The Baltimore Museum of Art is opening an exhibition, titled “Guarding the Art”, which will be curated by their security guards. Opening next March, the show aims to highlight the perspectives of a critical yet overlooked workforce at the museum.
“Guarding the Art” is part of the BMA’s numerous diversity and inclusion initiatives that it has been rolling out over the past few years. Other initiative includes controversial sales of artworks by white male artists to expand their holdings of works by women and artists of color in 2018 and a promise to raise wages for several of the museum’s entry-level positions.
In an interview, BMA director Christopher Bedford said that he wanted to push against the idea that the museum’s curators could be the only ones qualified to organize an exhibition. “The vast majority of people have a relationship to creative production that is intimate,” he said. “In a sense it’s an experimental show, but it’s also entirely sensible given the familiarity the guards have with the objects.”
The exhibition will showcase works ranging from medium and historical period. Art historian and curator Lowery Stokes Sims will act as an advisor to the exhibition. The guards were given their pick of the collection to form the show, and they will also be involved in producing the exhibition catalogue, the installation design, and the show’s accompanying public programming.
Though the exhibition’s planning is still in progress, a number of works to be included have already been announced. A focus on the passage of time has been a recurring theme in several of the works. So far, the curators have avoided selecting the museum’s blockbuster pieces. Instead, they will focus on spotlighting lesser-known, though still inspiring, works from the collection.
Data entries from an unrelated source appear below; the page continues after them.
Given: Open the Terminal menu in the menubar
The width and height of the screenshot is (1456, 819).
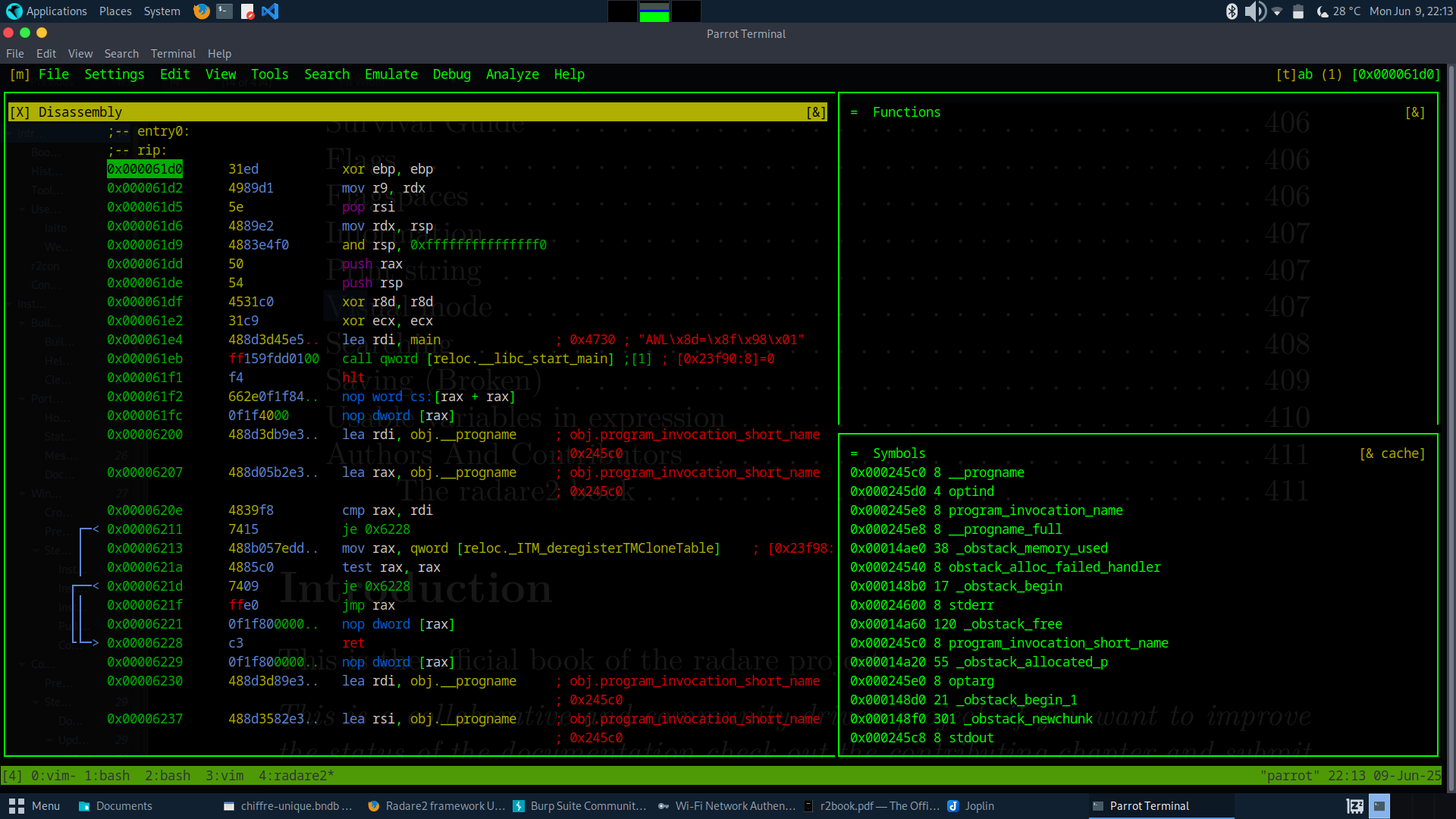Looking at the screenshot, I should coord(173,54).
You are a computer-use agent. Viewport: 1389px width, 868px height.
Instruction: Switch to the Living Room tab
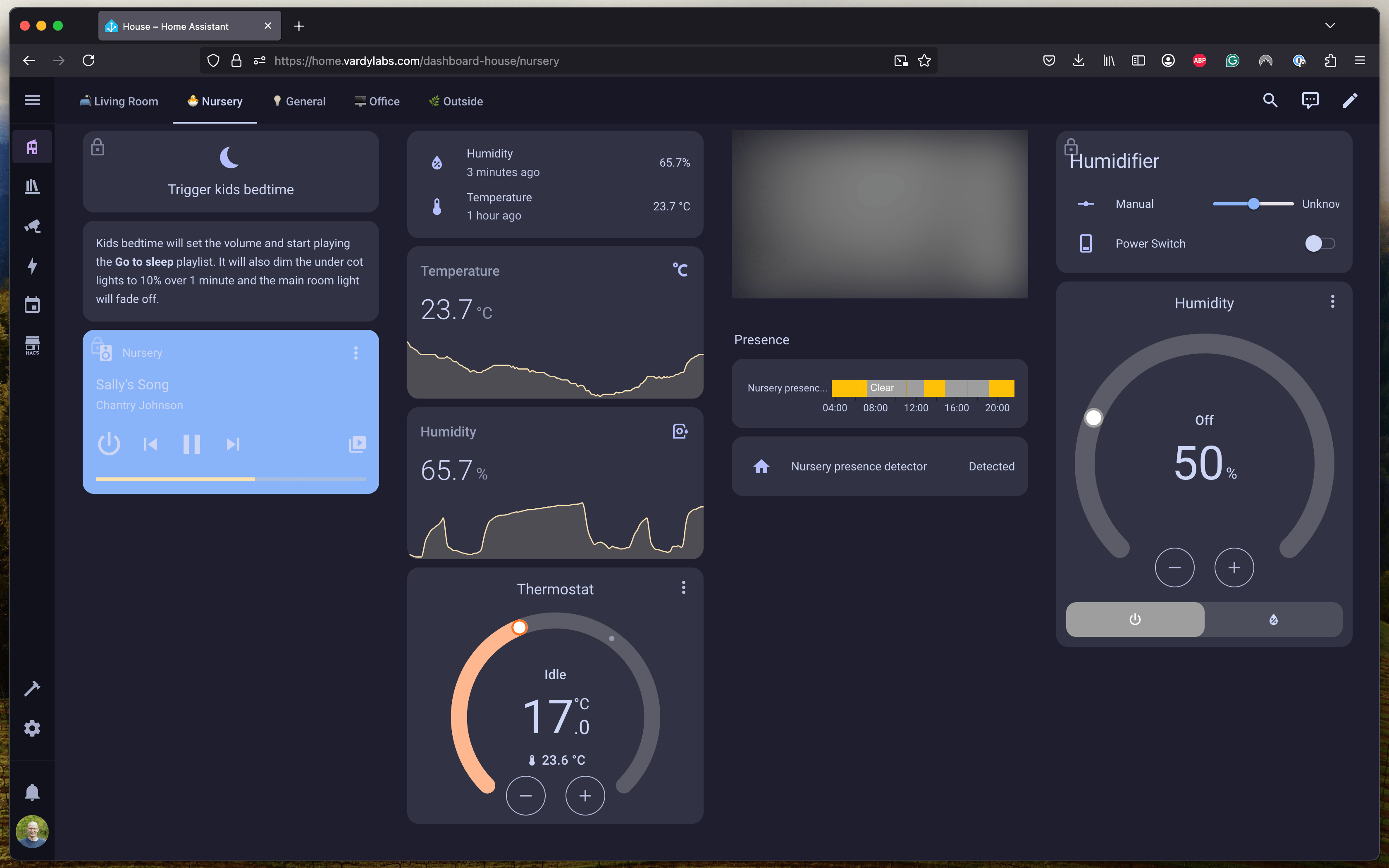pyautogui.click(x=119, y=101)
Dereck Mangus, one of the guards working on the show, chose an often overlooked painting attributed to local self-taught painter Thomas Ruckle. The painting, titled House of Frederick Crey (1830–35), offers an early glimpse of Baltimore’s Mount Vernon neighborhood, with the city’s iconic Washington Monument visible in the background.
Alex Lei selscted a painting by Winslow Homer as he said that the work resonates with him while on the job. The painting titled Waiting an Answer (1872) depicts a man and a woman standing in the center of a lush field. Their silence hangs in the air—it’s not immediately clear which is waiting for the other to respond.
“It’s framed as this moment of waiting—I can relate to that,” Lei said. “A lot of my time is spent waiting for guests to come [into the galleries], waiting for someone to ask a question about the art. In the meantime, we’re interacting with the artworks. We spend so much time with the art that we can offer more information than what’s on the plaque.”
Lei, who is also a filmmaker, has worked at the BMA for two years—more than enough time, he said, to study the art on the walls and develop an intimate relationship with it. Many might assume that a security guard’s primary role is to keep visitors from touching the art, but in fact, very few people who come to the museum even attempt to do so. Instead, Lei said, guards at the Baltimore Museum of Art spend most of their time answering questions about the collections and helping guide the public through the galleries to help them best appreciate what’s on view.
“I think this show will help change people’s perspective on us, and the art works at the museum,” Lei said. “Security guards are literally against the background at museums. We walk by them, we know they’re there, but we don’t always realize that they’re more than just wall fixtures.”